La tua ironia si scaglia contro un’altra pratica, quella dell’elezione del “teacher of the year”, che Mr. D. sarcasticamente paragona a Miss America: ma queste cose avvengono davvero?

Sì, la cultura americana è molto meritocratica, premiare l’impiegato del mese, il segretario del mese… l’insegnante del mese rientra in quell’idea che l’”American Dream” sia davvero realizzabile per tutti, politica a parte.

La didattica a distanza, scelta (apparentemente) obbligata in tempo di pandemia, è stata da noi al centro di un accesissimo dibattito per svariate ragioni, tra le quali l’accesso alle lezioni: nelle aree più disagiate, infatti, molti studenti non avevano accesso alla connessione internet e ai dispositivi multimediali. Questa tematica sarà l’argomento del to prossimo libro. Ritieni che le problematiche emerse in Italia siano simili a quelle che hai vissuto con i tuoi studenti?

Il mio prossimo libro si chiamerà Insegnare alle ombre. Le vicende seguiranno l’arco temporale che va da marzo 2020 a giugno 2021, seguendo un verosimile calendario scolastico americano che si intreccia inevitabilmente con la cronaca di questi anni, dalla pandemia alle elezioni, alle proteste del movimento Black Lives Matter. Le storie sono state pubblicate in anteprima sul blog excathedra20.blog e qualche volta ospitate da Italians – Corriere della Sera.
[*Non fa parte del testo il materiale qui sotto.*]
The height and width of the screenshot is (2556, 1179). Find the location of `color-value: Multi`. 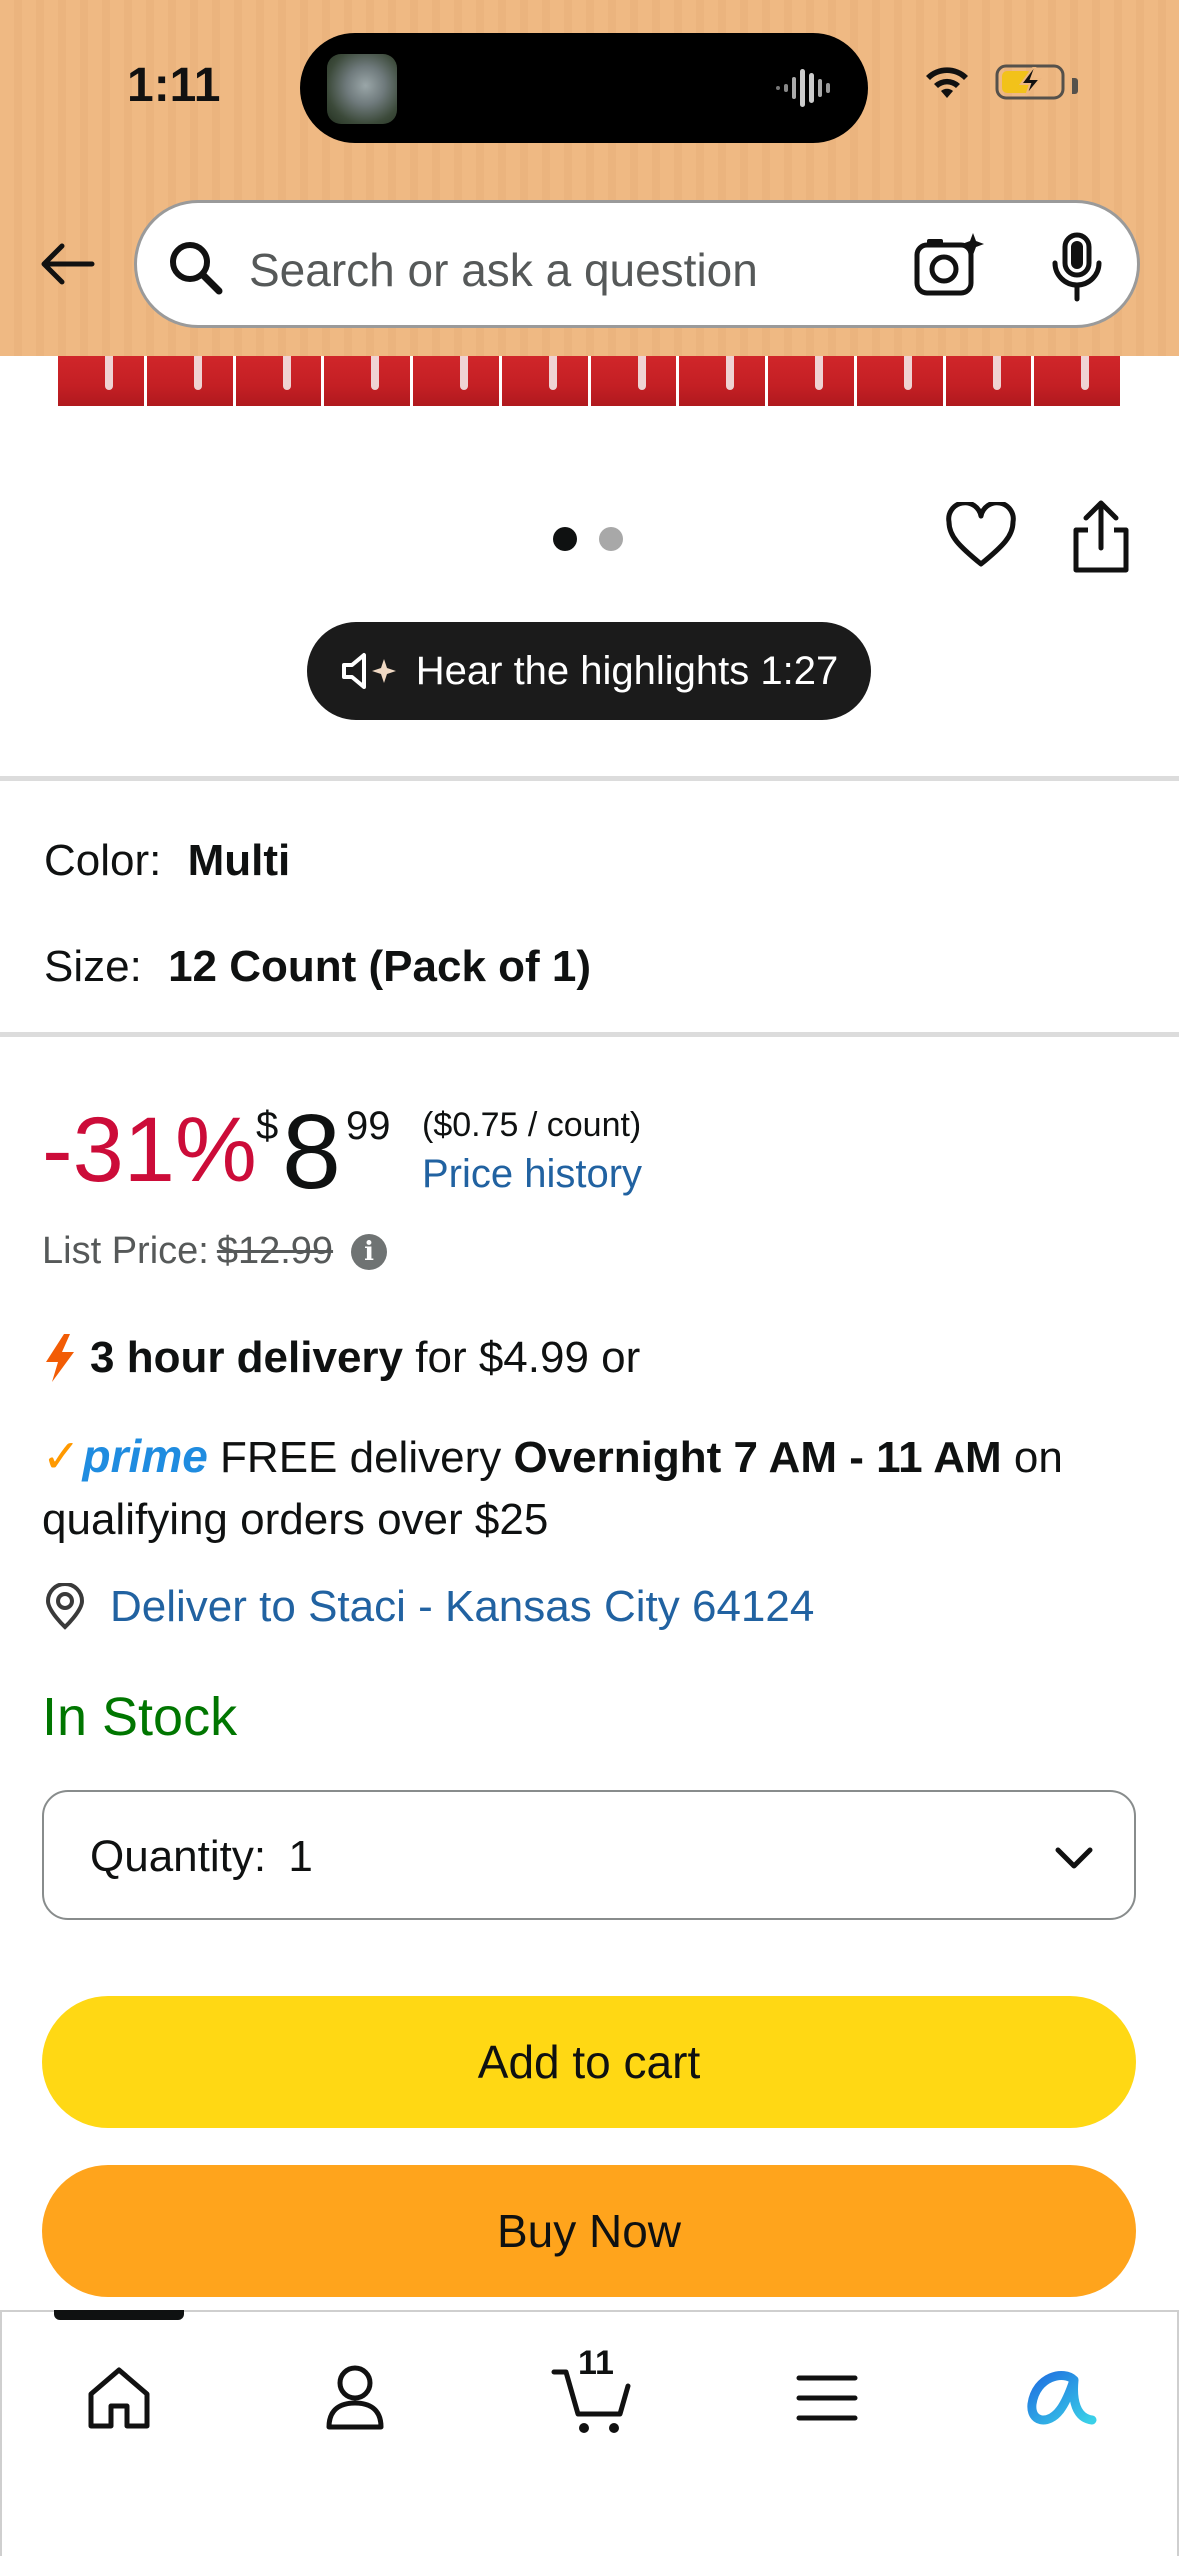

color-value: Multi is located at coordinates (239, 860).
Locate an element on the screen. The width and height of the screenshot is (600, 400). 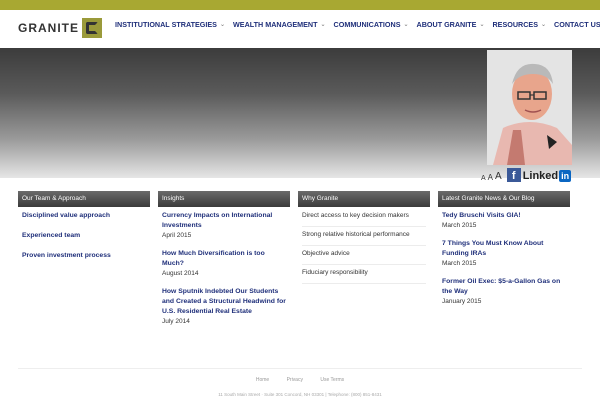
nav-label: WEALTH MANAGEMENT is located at coordinates (276, 24).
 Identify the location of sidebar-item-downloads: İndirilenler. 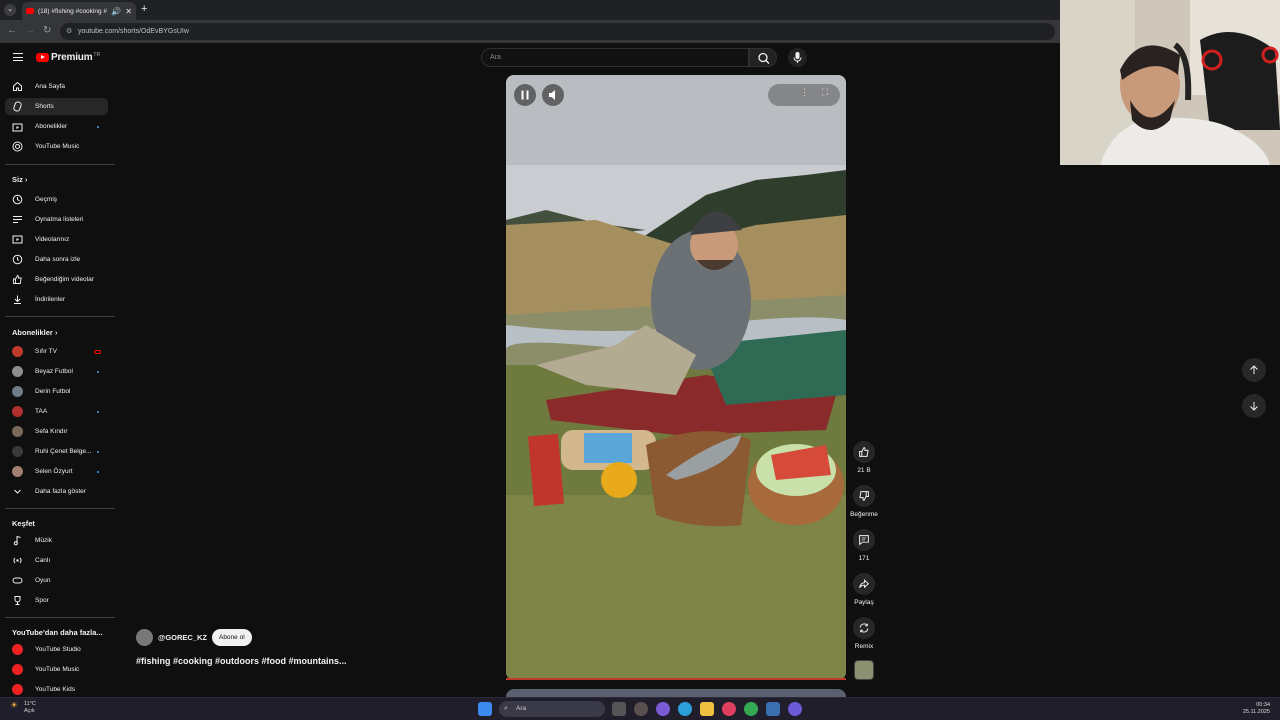
(56, 300).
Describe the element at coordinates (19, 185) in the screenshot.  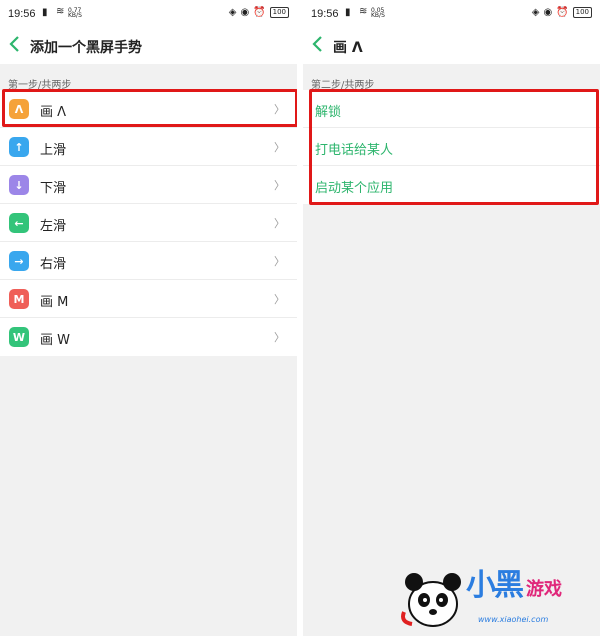
I see `arrow-down-icon: ↓` at that location.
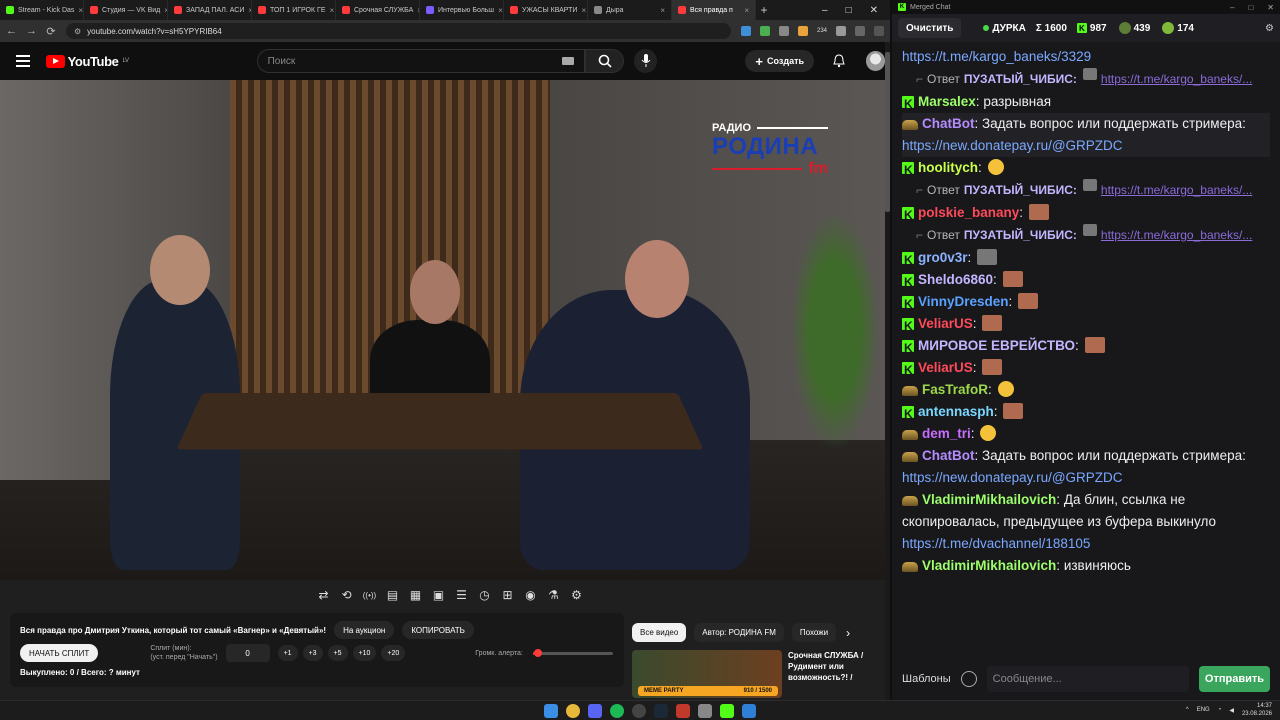  What do you see at coordinates (312, 653) in the screenshot?
I see `increment-button: +3` at bounding box center [312, 653].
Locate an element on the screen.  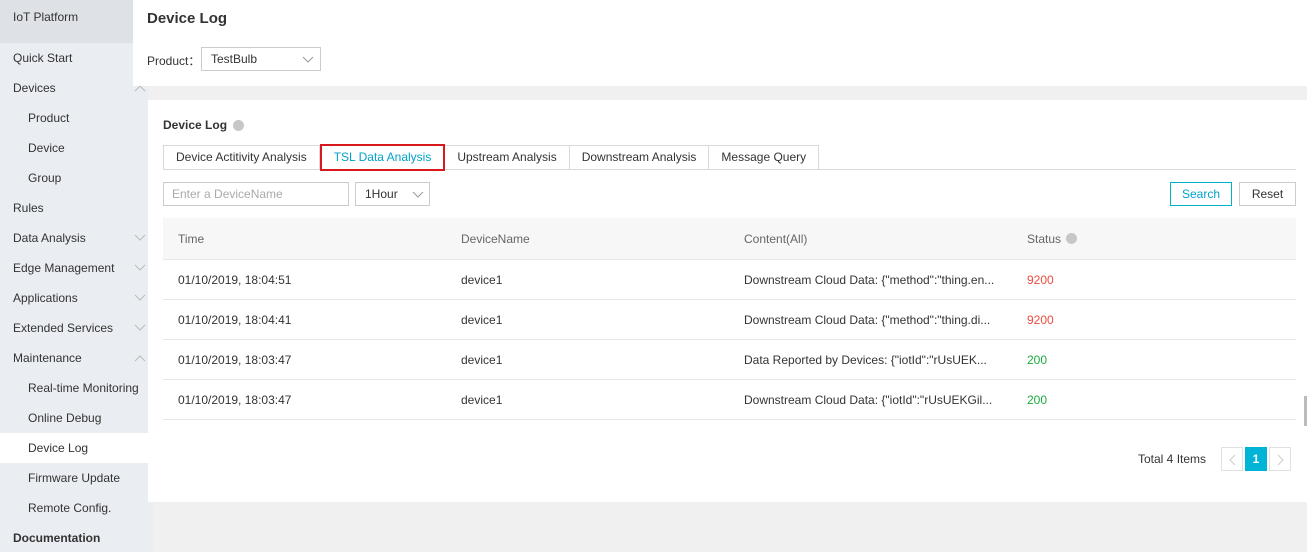
chevron-right-icon is located at coordinates (1280, 460).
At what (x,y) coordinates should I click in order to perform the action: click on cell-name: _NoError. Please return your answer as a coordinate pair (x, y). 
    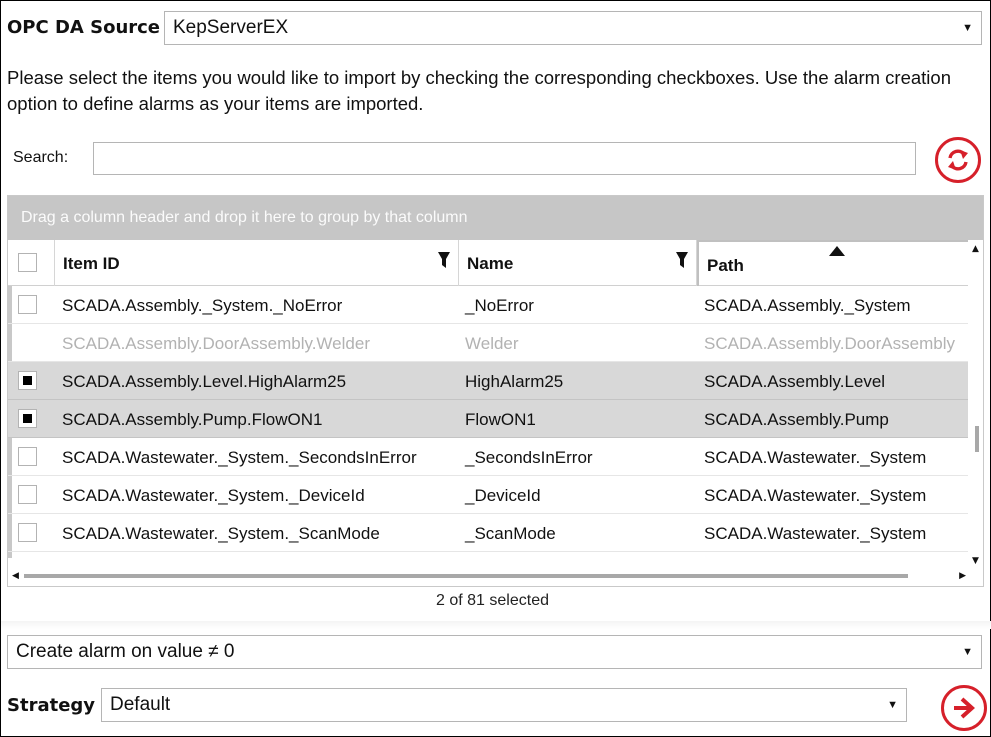
    Looking at the image, I should click on (500, 306).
Da novembre a dicembre alcune storie sono anche andate in onda su Radio Popolare.

Il libro narrerà i difficili mesi di DAD nelle scuole statunitensi e dei cambiamenti epocali di questo biennio, dal privilegiatissimo punto di vista di un insegnante italiano trapiantato in USA e dei suoi alunni di una scuola superiore di un sobborgo americano. Ritengo che la DAD sia stata una grandissima opportunità sociale e didattica per provare qualcosa di nuovo e secondo me ne capiremo la portata tra molti anni. Nel frattempo a me pare che, come spesso accade, non abbiamo saputo sempre fare di necessità virtù. Questo è in sostanza quello che proverò a spiegare nel mio prossimo libro.

A conclusione di questa chiacchierata con Michele vorrei riportare un passo di Seneca che chiude uno dei capitoli del libro: Omnia aliena sunt, tempus tantum nostrum est.

Tutto è di altri, soltanto il tempo ci appartiene. Tempo della scuola, tempo del lockdown, tempo trascorso viaggiando, leggendo, ascoltando… tempo per le riflessioni esistenziali, tempo di riprendere la vita nelle proprie mani… sono tutte accezioni dello scorrere del tempo che ho disseminato nelle pagine virtuali di questo blog. A volte il confronto con qualcuno che vive parte del proprio tempo in maniera simile alla nostra può aiutarci a riscoprire il valore di ogni singolo istante.. Carpe diem, dunque, e ancora grazie a Michele Di Mauro per questa opportunità.